Of note, older collection refers to organized human biological materials originally obtained for different purposes, and subsequently stored and used for research without the explicit consent of the participants, thus not complying with current ethical and legal requirements.
Over the past decades, increasing attention to ethical and legal principles has prompted a progressive shift from the use of historical collections, often lacking informed consent, to the development of structured and compliant approaches to the acquisition and management of biological materials.

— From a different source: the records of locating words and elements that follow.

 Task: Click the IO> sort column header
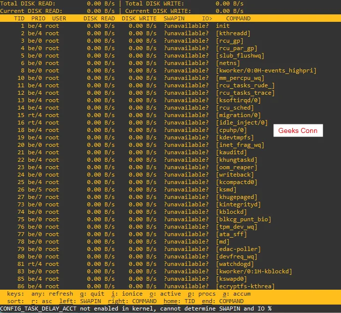click(x=207, y=18)
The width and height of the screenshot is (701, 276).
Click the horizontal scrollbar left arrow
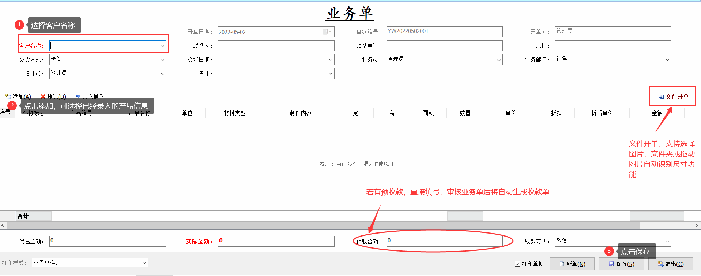coord(3,226)
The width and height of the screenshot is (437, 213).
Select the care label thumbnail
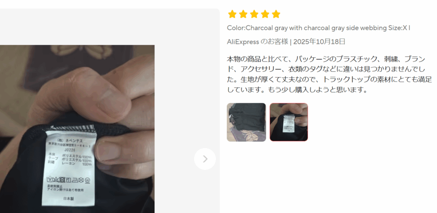(x=289, y=123)

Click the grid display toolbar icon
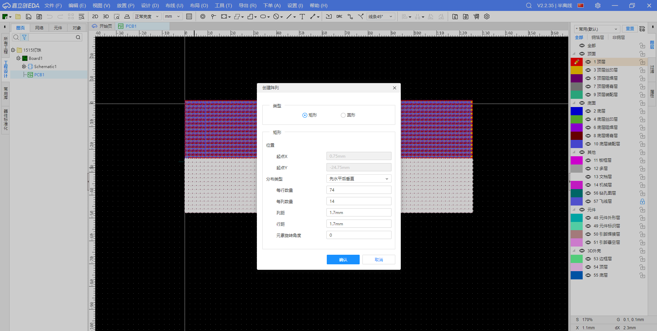point(189,16)
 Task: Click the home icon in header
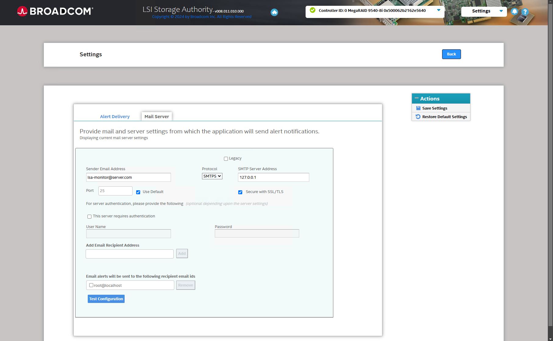pos(274,12)
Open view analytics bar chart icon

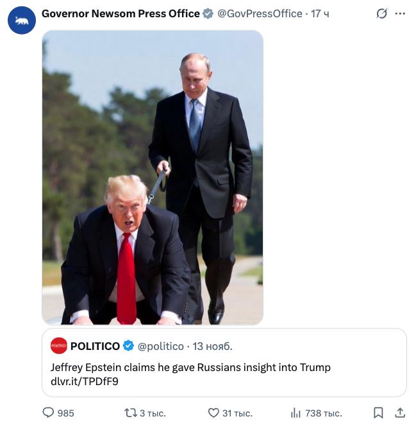pyautogui.click(x=296, y=413)
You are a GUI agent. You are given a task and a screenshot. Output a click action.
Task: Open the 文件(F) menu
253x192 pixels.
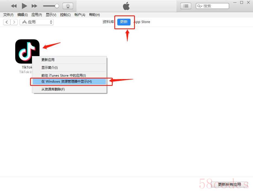(8, 15)

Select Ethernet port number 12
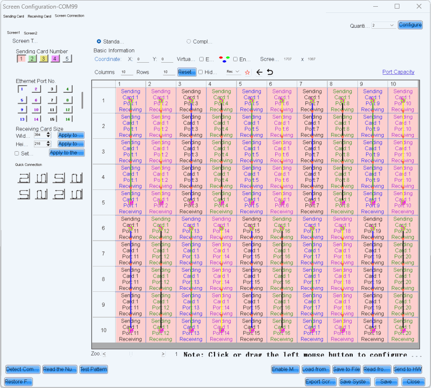(x=68, y=110)
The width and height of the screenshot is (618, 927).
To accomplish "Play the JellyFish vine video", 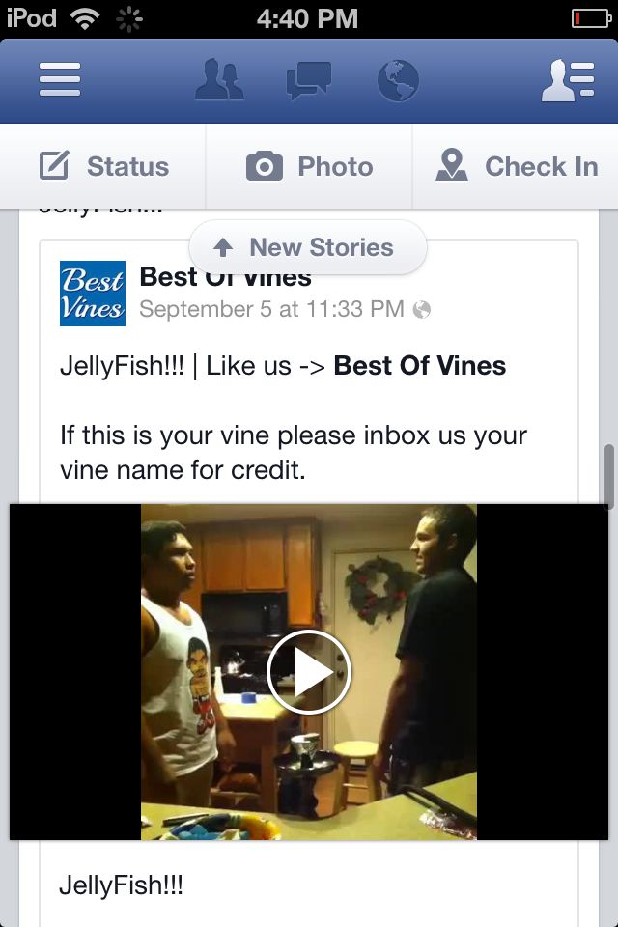I will click(309, 672).
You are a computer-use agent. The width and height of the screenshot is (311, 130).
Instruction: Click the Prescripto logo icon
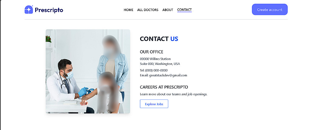pyautogui.click(x=29, y=10)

This evolution reflects the growing need for transparency, standardization, and participant protection, and has laid the foundation for modern biobanking practices based on rigorous scientific, ethical, and procedural frameworks.

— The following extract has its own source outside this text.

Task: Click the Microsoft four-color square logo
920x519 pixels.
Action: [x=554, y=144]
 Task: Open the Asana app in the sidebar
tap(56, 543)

Initially, it takes the form of a simple collection process, in which tissues, fluids or other biological materials are obtained from research participants or patients according to standardized protocols. However, this phase does not end with the mere act of collection: it requires a careful acquisition procedure to ensure the integrity of the biological material and its suitability for subsequent analysis.
With increasing complexity, the collection process becomes part of a broader methodological framework, in which validation, preservation, and traceability criteria assume a crucial role. Each sample is accompanied by detailed data, including clinical, molecular, and environmental information, essential to contextualize experimental results and ensure reproducibility.
At a more advanced level, sample collection evolves into biobanking, a highly regulated practice based on ethical, legal, and scientific principles as well as on IT-based anonymization/cryptography and harmonized quality standards.
Research biobanks are recognized as vital components of translational research infrastructure [168]. They play a fundamental role in collecting, processing, storing, using, and distributing biological samples and related data. Biobanks serve as the cornerstone of translational medicine, understood as an inter-disciplinary branch of the biomedical field supported by three main pillars: bench side, bedside, and community [169]. Reliable biological samples are crucial for confirming and validating both basic and preclinical research [170].
Biobanks, as guarantors of the principles, rights and processes, have a strategic position in promoting the reliability and reproducibility of future research data, as well as in supporting responsible research and innovation [171,172].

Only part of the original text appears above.